* **What to work on**
Transcribe exactly the lines from the one containing "Task: Select the" through the end of the data, both included. Leave out pictures.

Collected data:
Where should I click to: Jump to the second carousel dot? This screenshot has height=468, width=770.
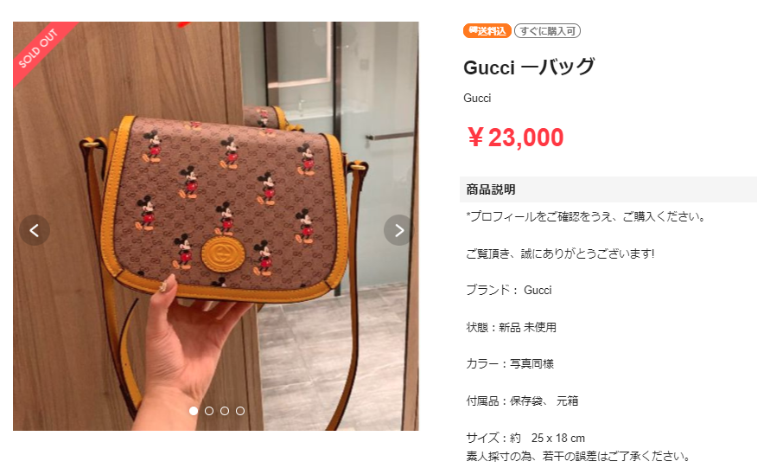(209, 411)
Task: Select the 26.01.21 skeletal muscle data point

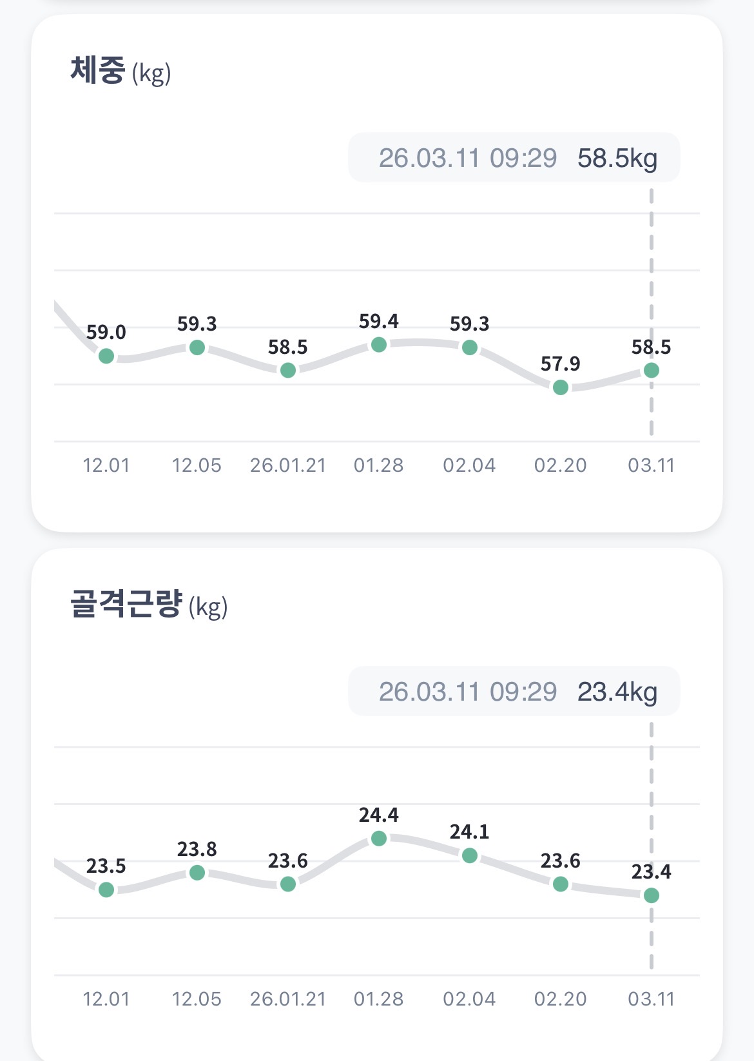Action: coord(288,884)
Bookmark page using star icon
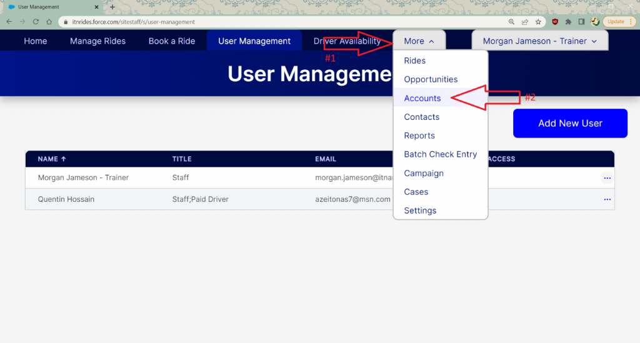 click(538, 21)
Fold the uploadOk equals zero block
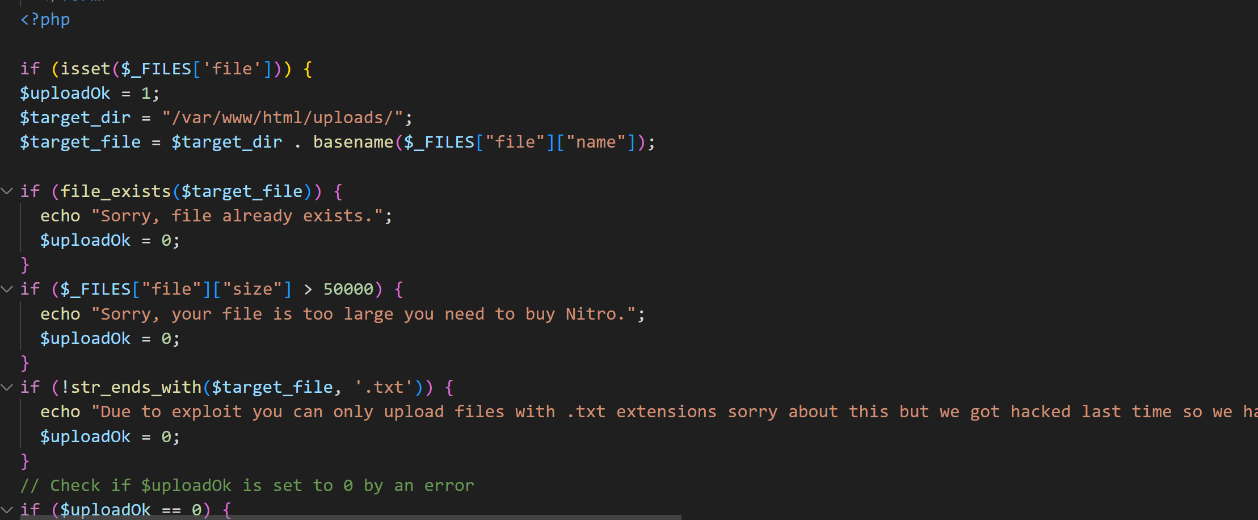Image resolution: width=1258 pixels, height=520 pixels. click(7, 509)
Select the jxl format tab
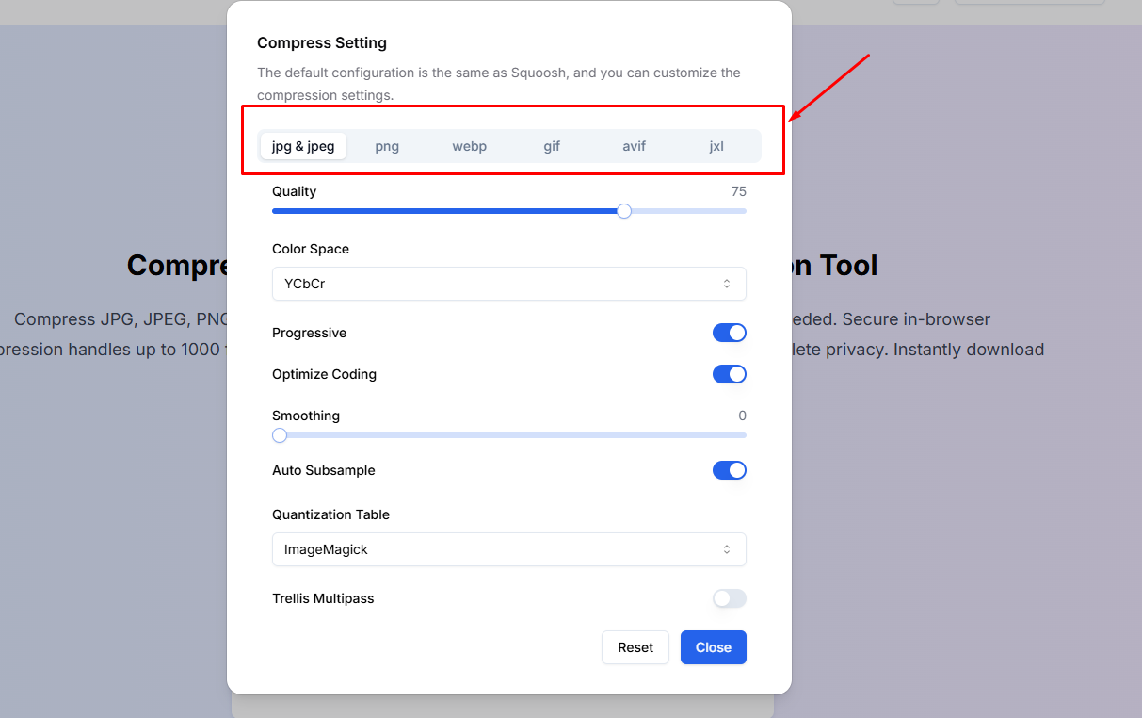 coord(716,146)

* **Answer box**
Task: Select the 26.01.21 skeletal muscle data point

Action: coord(288,884)
Bookmark page using star icon
 click(538, 21)
Fold the uploadOk equals zero block
Image resolution: width=1258 pixels, height=520 pixels. click(7, 509)
Select the jxl format tab
 coord(716,146)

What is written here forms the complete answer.